Die Ilois, die sich inzwischen bevorzugt auf Englisch Chagossians (frz. Chagossiens) nennen, fordern nach wie vor, in ihre Heimat zurückkehren zu dürfen. Dass ihre Vertreibung schäbig und moralisch nicht zu rechtfertigen gewesen sei, wird von britischen Politikern und Medien eingeräumt. Seit 2000 entschieden britische Gerichte mehrmals zugunsten des Rechts auf Rückkehr, was mehrmals wieder aufgehoben wurde, zuletzt 2008 von den Law Lords im Oberhaus. Die Chagos Refugee Group wandte sich daraufhin an den Europäischen Menschenrechtsgerichtshof. Doch dieser erklärte sich im Dezember 2012 für unzuständig, weil mit der Annahme von Entschädigungszahlungen durch einen Teil der Vertriebenen die Angelegenheit schon innerhalb des britischen Rechtssystems geregelt worden sei.
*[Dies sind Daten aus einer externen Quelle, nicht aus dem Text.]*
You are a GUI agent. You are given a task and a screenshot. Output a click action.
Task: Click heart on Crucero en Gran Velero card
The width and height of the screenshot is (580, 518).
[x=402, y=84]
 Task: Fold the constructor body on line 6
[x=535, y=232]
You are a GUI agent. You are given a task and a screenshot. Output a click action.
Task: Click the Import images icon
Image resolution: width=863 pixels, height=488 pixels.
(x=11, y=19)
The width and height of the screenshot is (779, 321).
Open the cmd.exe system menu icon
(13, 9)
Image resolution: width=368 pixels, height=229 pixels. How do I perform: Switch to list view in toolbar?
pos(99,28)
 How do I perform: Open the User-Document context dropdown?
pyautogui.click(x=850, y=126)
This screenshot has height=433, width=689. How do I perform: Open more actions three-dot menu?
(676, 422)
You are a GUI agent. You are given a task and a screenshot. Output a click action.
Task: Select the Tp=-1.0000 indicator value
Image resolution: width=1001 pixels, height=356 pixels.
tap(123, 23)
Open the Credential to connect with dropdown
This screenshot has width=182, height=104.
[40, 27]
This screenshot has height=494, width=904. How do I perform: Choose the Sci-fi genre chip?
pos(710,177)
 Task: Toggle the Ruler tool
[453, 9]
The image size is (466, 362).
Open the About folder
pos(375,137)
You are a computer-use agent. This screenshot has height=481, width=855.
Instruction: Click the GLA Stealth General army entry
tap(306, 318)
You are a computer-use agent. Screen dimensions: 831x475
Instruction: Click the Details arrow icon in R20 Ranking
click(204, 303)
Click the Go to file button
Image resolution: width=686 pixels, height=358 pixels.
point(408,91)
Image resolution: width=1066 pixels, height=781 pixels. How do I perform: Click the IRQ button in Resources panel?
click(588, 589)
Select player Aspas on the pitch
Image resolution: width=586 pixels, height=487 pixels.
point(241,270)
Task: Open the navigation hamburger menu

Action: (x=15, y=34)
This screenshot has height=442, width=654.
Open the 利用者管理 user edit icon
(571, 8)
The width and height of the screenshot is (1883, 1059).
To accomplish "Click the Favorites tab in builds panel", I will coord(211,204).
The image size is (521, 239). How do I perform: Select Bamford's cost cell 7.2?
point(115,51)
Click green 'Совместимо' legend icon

Wikileaks entlarvt britische Umweltschutzrhetorik
Nach 2000 war diskutiert worden, einige Chagos-Inseln in gebührender Entfernung von der Militärbasis wieder für die Besiedlung zu öffnen. Doch 2010 erklärte Großbritannien mit Unterstützung angesehener Umweltschutzorganisationen das Seegebiet rund um die Chagos-Inseln mit Ausnahme von Diego Garcia selbst zum Meeresschutzgebiet, in dem auch Fischfang verboten ist. Dies wurde als weiteres Argument gegen das Rückkehrrecht angeführt, denn ohne Möglichkeit zum Fischfang wäre keine ökonomische Existenzgrundlage vorhanden. Von Wikileaks veröffentlichte Dokumente enthüllen, dass dies kein zufälliger Nebeneffekt war, sondern dass es bewusstes Kalkül war, mittels der Meeresschutzzone die Wiederansiedlung zu verhindern.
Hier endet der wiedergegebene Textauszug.